Dannelly: That's funny; nobody's asked me that question. When stuff like that happens, it feels like you've been lied to or cheated. Sort of like Tammy Faye Bakker. That's the obvious example, but you hold people up to such high ideals that the fall is really great, and then it makes you suspect everything else. So it felt really scandalous because the girl in my school was more like the Hillary Faye character: she was perfect, and then she got pregnant. I once heard about a Christian youth group that had the highest rate of either syphilis or gonorrhea ever, because they were all sleeping with each other.
So, what's your take on all that—the pastor having an affair, the perfect girl gets pregnant, the youth group sleeping with each other?
Dannelly: My take is, honestly, Jesus loves you. You make mistakes. I think the point is to get through those mistakes. There's something shocking or scandalous about every character in the movie, and the thing is for you as an audience to ask, where do they go from here?
I don't know what will happen to Hillary Faye, or if Pastor Skip will ever go into that hotel room or what happens to Mary and Dean and the baby. They are all trying to reach an understanding of God. It's part of their journey, but they had to go through all of this other stuff.
Why did you leave the Christian school you attended?
Dannelly: For demerits. It was one of the strictest schools in the nation. You got a demerit if you didn't bring your red pen to school. So I got lots of demerits.
Faith is a journey. I'm always in conscious contact, even during a period when I didn't believe anything. You know what? I said I'm just not going to believe in anything. I'm going to start with personal responsibility and kindness. There's not going to be any reward system or punishment system. That's going to be my system. Not God. But when you're not believing in God, you're talking to him all the time! So it's a great journey.
Do you sense that you need to "define" your faith for the discussion about the movie, or do you just feel that the movie is the statement?
Dannelly: I have responded. I just did an hour and a half interview that was very, very personal. But I came out thinking: I'm a director. Is anyone asking John Hughes what his personal religious beliefs are? I understand there's a difference because I made a movie about faith, but it's very tricky.
Since this interview is for Christianity Today Movies, are you being more elusive about your faith journey?
Dannelly: I don't mind talking about the journey. I just don't want to be listed as this or that kind of a believer. That's our right as Americans. If this film does anything, I hope it will encourage dialogue about the journey.
I could see that someday, Christian schools will use this film in their curriculum to help explore the journey.
Dannelly: You know what? They won't. I'm talking about Fundamentalists. The stuff I read from them, I was really down. It was hard. The point of humor is that it opens you up and makes you look at yourself.

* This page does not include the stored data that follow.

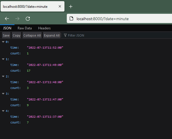Collapse JSON item 0
Screen dimensions: 172x139
tap(3, 42)
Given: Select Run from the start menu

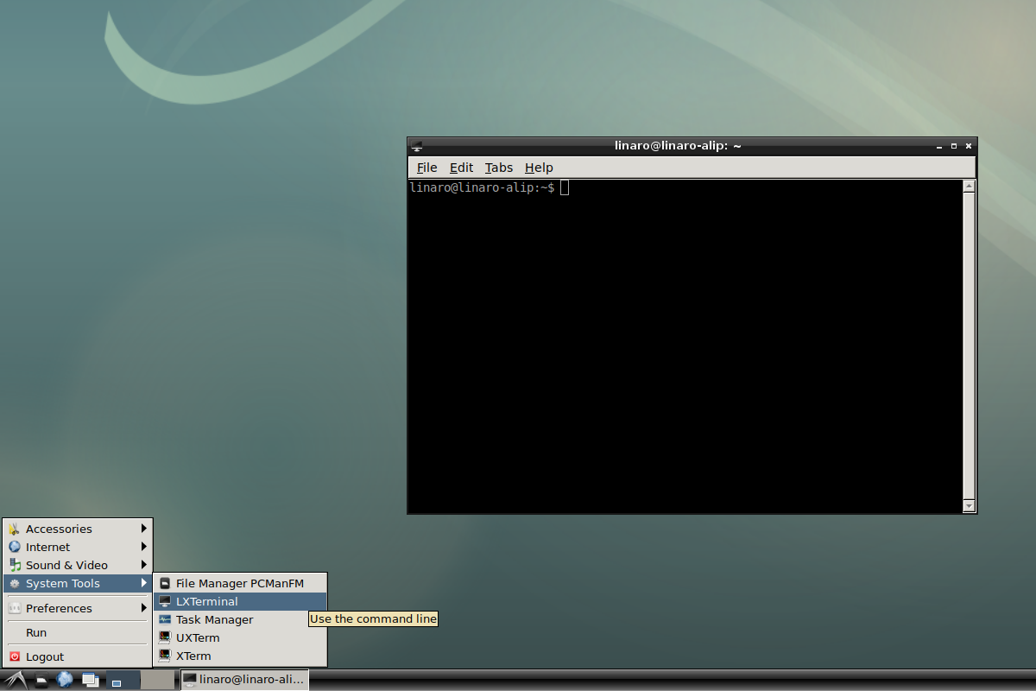Looking at the screenshot, I should [36, 632].
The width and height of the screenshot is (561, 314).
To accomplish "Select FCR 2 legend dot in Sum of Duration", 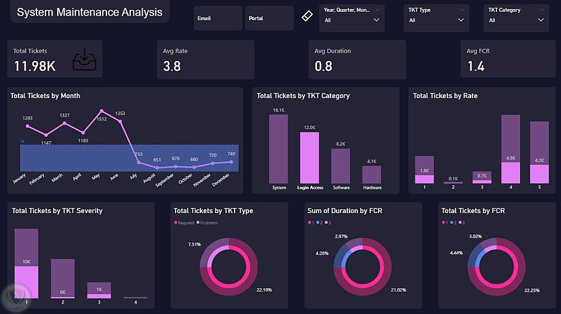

Do you think Fundamentalists may feel they are being ridiculed, so they can't watch the film without feeling that they are the joke?
Dannelly: At a screening, a Christian woman said she had a very hard time with the movie until the assembly scene, and then she thought, Oh, it's going to be okay.

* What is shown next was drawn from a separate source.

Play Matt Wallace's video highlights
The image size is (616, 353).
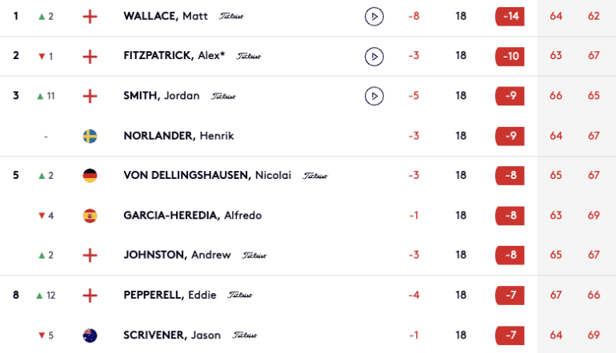click(374, 17)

The part where Cassandra, the Jewish girl, begins speaking in tongues?
Dannelly: Yeah. If you can make it past that scene, you're going to be okay.
The humor is broader in the beginning, but it was very important that those characters became real. I love those characters. I loved the way that Mandy Moore handles that scene where she has to swear to God. She's being dishonest and she says, "There, are you happy?" But then later she says, "Do you think Jesus still loves me?" Roland [Macaulay Culkin] makes a joke but then he says, "Yeah, he does." I love that scene.